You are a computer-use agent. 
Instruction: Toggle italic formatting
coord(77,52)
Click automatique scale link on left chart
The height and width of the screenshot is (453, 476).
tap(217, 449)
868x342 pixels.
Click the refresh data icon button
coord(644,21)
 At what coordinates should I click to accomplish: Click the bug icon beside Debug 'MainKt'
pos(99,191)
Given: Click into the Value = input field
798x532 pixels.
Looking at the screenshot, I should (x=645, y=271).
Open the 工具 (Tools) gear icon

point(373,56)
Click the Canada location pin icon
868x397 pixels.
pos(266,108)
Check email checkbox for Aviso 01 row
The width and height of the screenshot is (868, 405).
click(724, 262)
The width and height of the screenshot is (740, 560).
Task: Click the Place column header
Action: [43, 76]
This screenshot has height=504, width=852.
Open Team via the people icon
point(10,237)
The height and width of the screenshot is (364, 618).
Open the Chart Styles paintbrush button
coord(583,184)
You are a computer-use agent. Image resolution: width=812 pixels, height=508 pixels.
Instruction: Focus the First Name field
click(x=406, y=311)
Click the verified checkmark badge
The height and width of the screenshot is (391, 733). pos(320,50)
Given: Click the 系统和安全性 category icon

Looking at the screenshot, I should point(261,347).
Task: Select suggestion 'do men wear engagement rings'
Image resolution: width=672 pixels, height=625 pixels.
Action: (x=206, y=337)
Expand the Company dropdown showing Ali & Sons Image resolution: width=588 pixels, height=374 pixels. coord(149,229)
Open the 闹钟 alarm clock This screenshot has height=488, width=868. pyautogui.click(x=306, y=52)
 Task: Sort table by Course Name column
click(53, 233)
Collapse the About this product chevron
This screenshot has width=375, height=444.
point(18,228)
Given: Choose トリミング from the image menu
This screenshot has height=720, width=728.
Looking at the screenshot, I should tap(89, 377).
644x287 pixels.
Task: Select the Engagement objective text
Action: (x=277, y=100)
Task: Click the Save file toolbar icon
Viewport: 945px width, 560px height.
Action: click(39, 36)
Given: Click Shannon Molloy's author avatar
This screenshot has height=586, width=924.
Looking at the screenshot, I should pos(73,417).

■ ■ ■ ■

# WORK REQUEST:
Return all of the data above exactly, leaving out no line.

# ANSWER TO THIS PROBLEM:
You are a computer-use agent. 
Instruction: Toggle italic formatting
coord(77,52)
Click automatique scale link on left chart
The height and width of the screenshot is (453, 476).
tap(217, 449)
868x342 pixels.
Click the refresh data icon button
coord(644,21)
 At what coordinates should I click to accomplish: Click the bug icon beside Debug 'MainKt'
pos(99,191)
Given: Click into the Value = input field
798x532 pixels.
Looking at the screenshot, I should (x=645, y=271).
Open the 工具 (Tools) gear icon

point(373,56)
Click the Canada location pin icon
868x397 pixels.
pos(266,108)
Check email checkbox for Aviso 01 row
The width and height of the screenshot is (868, 405).
click(724, 262)
The width and height of the screenshot is (740, 560).
Task: Click the Place column header
Action: [43, 76]
This screenshot has height=504, width=852.
Open Team via the people icon
point(10,237)
The height and width of the screenshot is (364, 618).
Open the Chart Styles paintbrush button
coord(583,184)
You are a computer-use agent. Image resolution: width=812 pixels, height=508 pixels.
Instruction: Focus the First Name field
click(x=406, y=311)
Click the verified checkmark badge
The height and width of the screenshot is (391, 733). pos(320,50)
Given: Click the 系统和安全性 category icon

Looking at the screenshot, I should point(261,347).
Task: Select suggestion 'do men wear engagement rings'
Image resolution: width=672 pixels, height=625 pixels.
Action: (x=206, y=337)
Expand the Company dropdown showing Ali & Sons Image resolution: width=588 pixels, height=374 pixels. coord(149,229)
Open the 闹钟 alarm clock This screenshot has height=488, width=868. pyautogui.click(x=306, y=52)
 Task: Sort table by Course Name column
click(53, 233)
Collapse the About this product chevron
This screenshot has width=375, height=444.
point(18,228)
Given: Choose トリミング from the image menu
This screenshot has height=720, width=728.
Looking at the screenshot, I should tap(89, 377).
644x287 pixels.
Task: Select the Engagement objective text
Action: (x=277, y=100)
Task: Click the Save file toolbar icon
Viewport: 945px width, 560px height.
Action: click(39, 36)
Given: Click Shannon Molloy's author avatar
This screenshot has height=586, width=924.
Looking at the screenshot, I should pos(73,417).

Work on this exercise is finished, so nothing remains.